STATED PROBLEM: Reproduce the records verbatim, starting at the line that contains "The image size" and continuing through the end of the records. Leave the pictures out of your answer.

DATA IN THIS EXERCISE:
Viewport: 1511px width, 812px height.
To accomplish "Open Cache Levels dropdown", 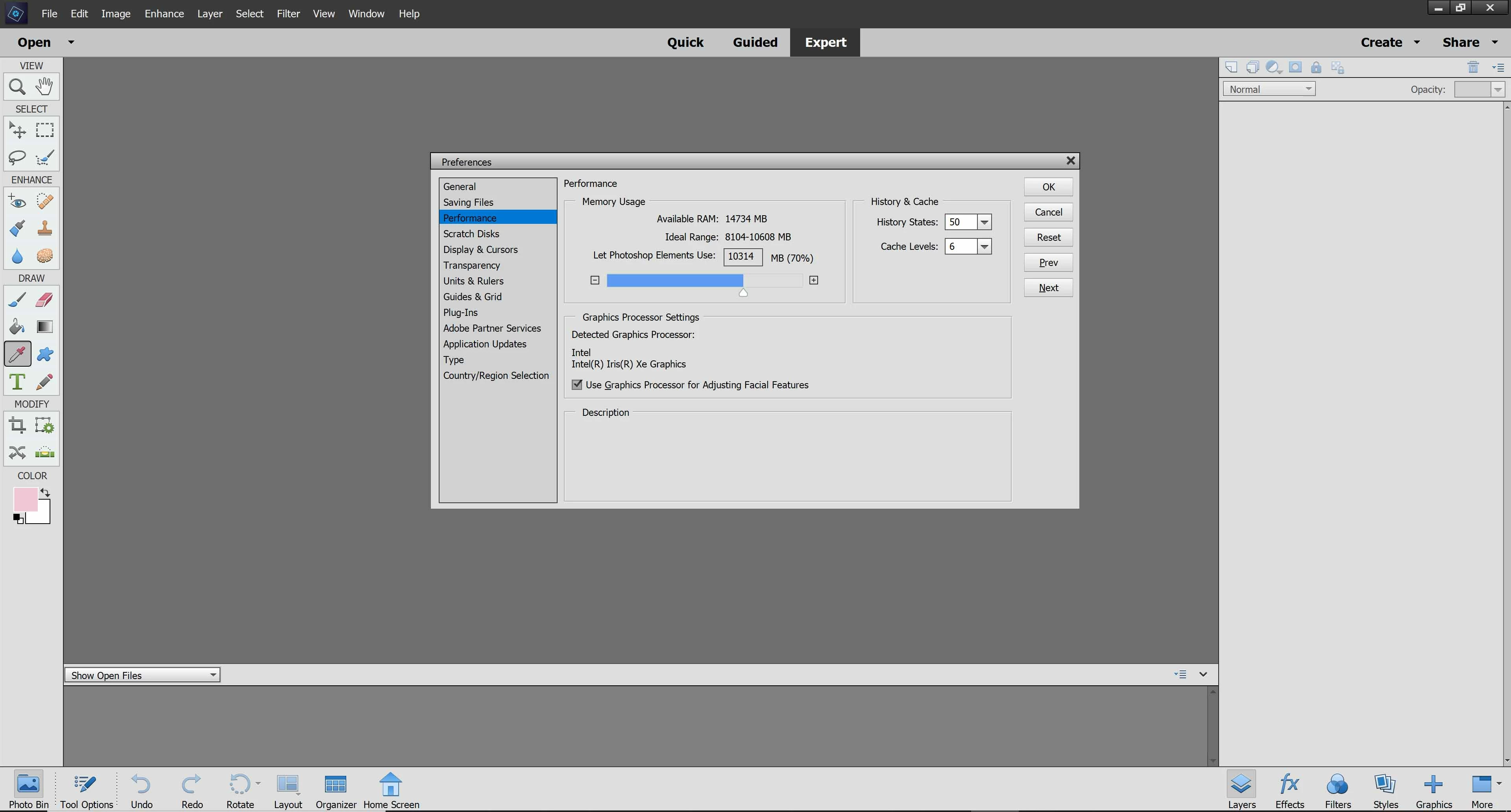I will tap(984, 247).
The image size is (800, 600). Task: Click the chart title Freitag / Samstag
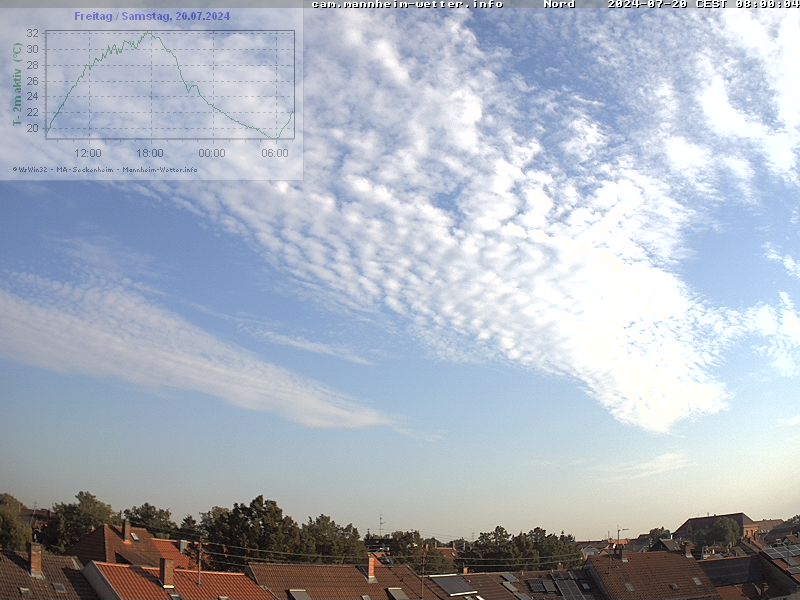pos(152,16)
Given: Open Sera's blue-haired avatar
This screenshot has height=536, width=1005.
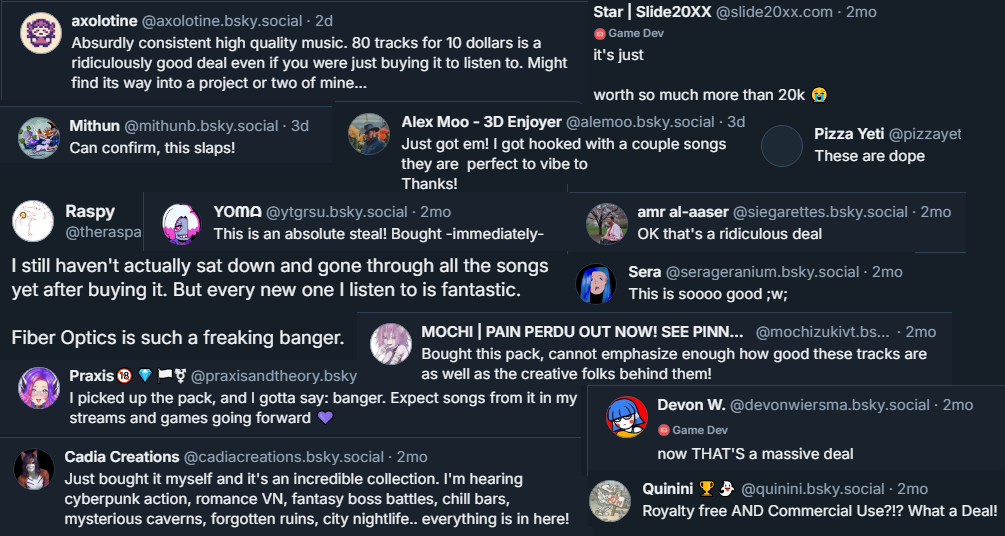Looking at the screenshot, I should (x=597, y=283).
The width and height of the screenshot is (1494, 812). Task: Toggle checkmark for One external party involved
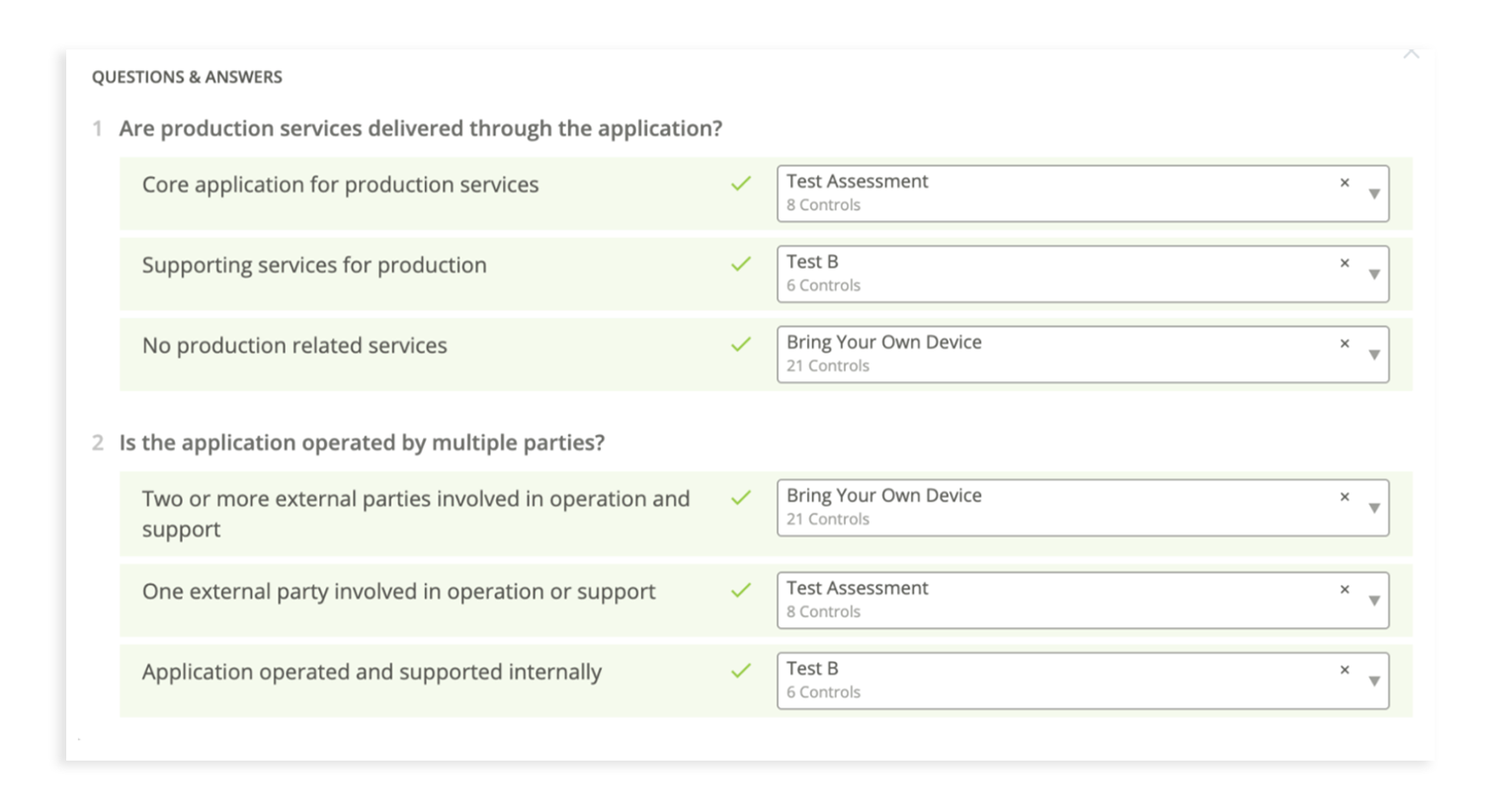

TASK ANSWER:
The image size is (800, 600). Task: Click the chart title Freitag / Samstag
pos(152,16)
Given: Open Sera's blue-haired avatar
This screenshot has height=536, width=1005.
Looking at the screenshot, I should (x=597, y=283).
The width and height of the screenshot is (1494, 812). Task: Toggle checkmark for One external party involved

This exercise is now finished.